DEV Community: Santosh Koti

Kubernetes Object Hierarchy: A Simple Mental Model

Santosh Koti — Tue, 21 Apr 2026 05:00:54 +0000

Kubernetes has a lot of objects. Don't think of them as a flat list. That's the wrong mental model. The right one is this: Kubernetes is a declarative control system. You describe the state you want, and a set of objects — each with a narrow job — cooperate to make reality match. Once you see how those objects fit together, the rest of Kubernetes is mostly details.

Note: this post covers Kubernetes objects — the resources you define in YAML. The control plane components that make these objects work (API server, scheduler, controller manager, etcd) are a separate layer and not shown here.

The Visual Hierarchy

The first thing to get right is that Kubernetes partitions a cluster two different ways — physically (Nodes) and logically (Namespaces). These are orthogonal, not nested. A Namespace spans many Nodes; a Node hosts Pods from many Namespaces. Pods are where the two views meet.

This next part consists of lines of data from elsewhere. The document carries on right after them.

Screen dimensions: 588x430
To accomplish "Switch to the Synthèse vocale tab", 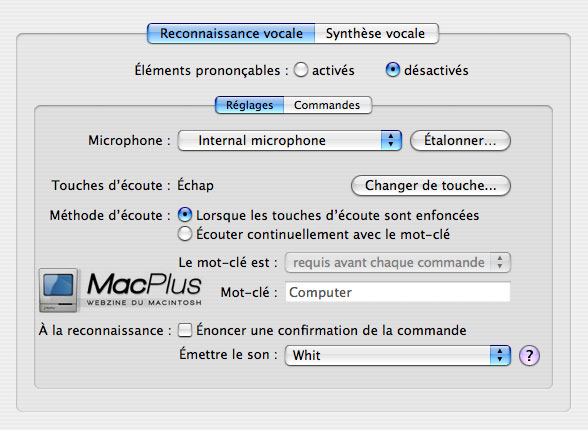I will click(x=376, y=33).
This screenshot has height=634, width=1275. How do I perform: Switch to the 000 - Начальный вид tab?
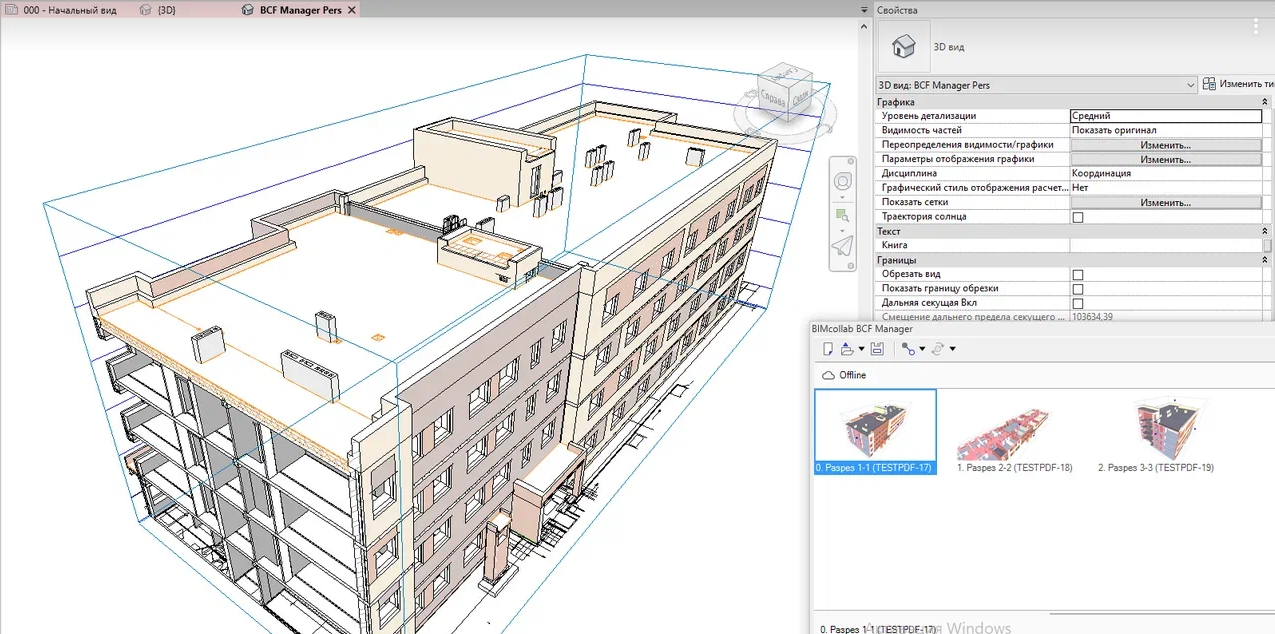[70, 10]
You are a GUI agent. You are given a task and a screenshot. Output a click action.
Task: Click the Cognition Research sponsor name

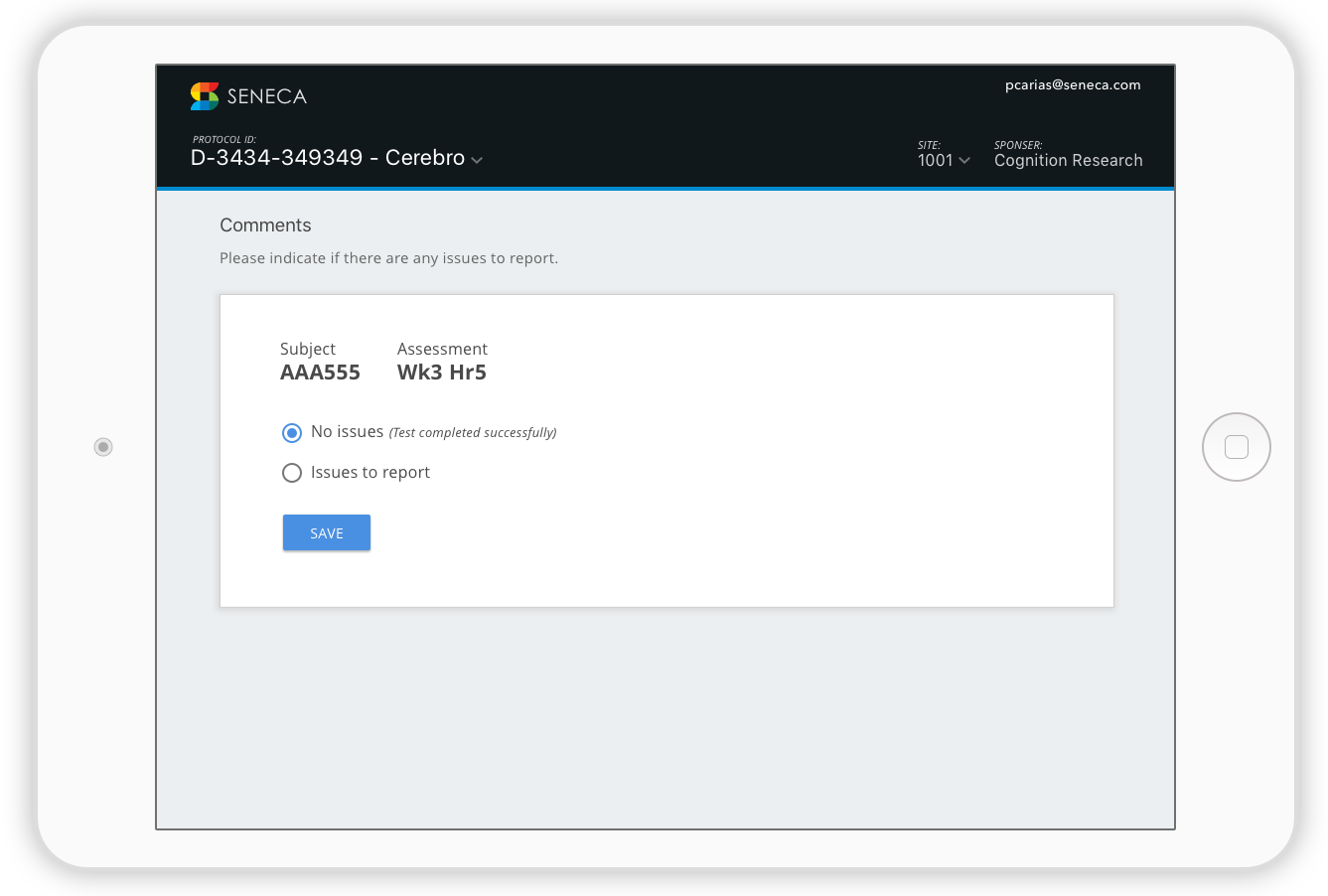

[              Cluster              ]
       /                       \
[   Nodes   ]             [ Namespaces ]
 (physical)                  (logical)
       \                       /
        \                     /
         ▼                   ▼
         ┌─────────────────┐
         │      Pods       │  ← scheduled onto a Node, scoped to a Namespace
         └─────────────────┘

Inside each Namespace:

  [ Ingress ] ──► [ Service ] ──► [ Workload Controller ]
                                   (Deployment / StatefulSet /
                                    DaemonSet / Job)
                                        │
                                        └── [ ReplicaSet ]
                                                 │
                                                 └── [ Pod ]
                                                      ├── Container(s)
                                                      └── Volume(s)

  [ ConfigMap / Secret ] ───────► injected into Pods
  [ PVC ] ──► [ PV ] ───────────► mounted into Pods as persistent storage

1. The Infrastructure Layer

Cluster. The outer boundary — one control plane plus a pool of worker machines. Every other object lives inside it.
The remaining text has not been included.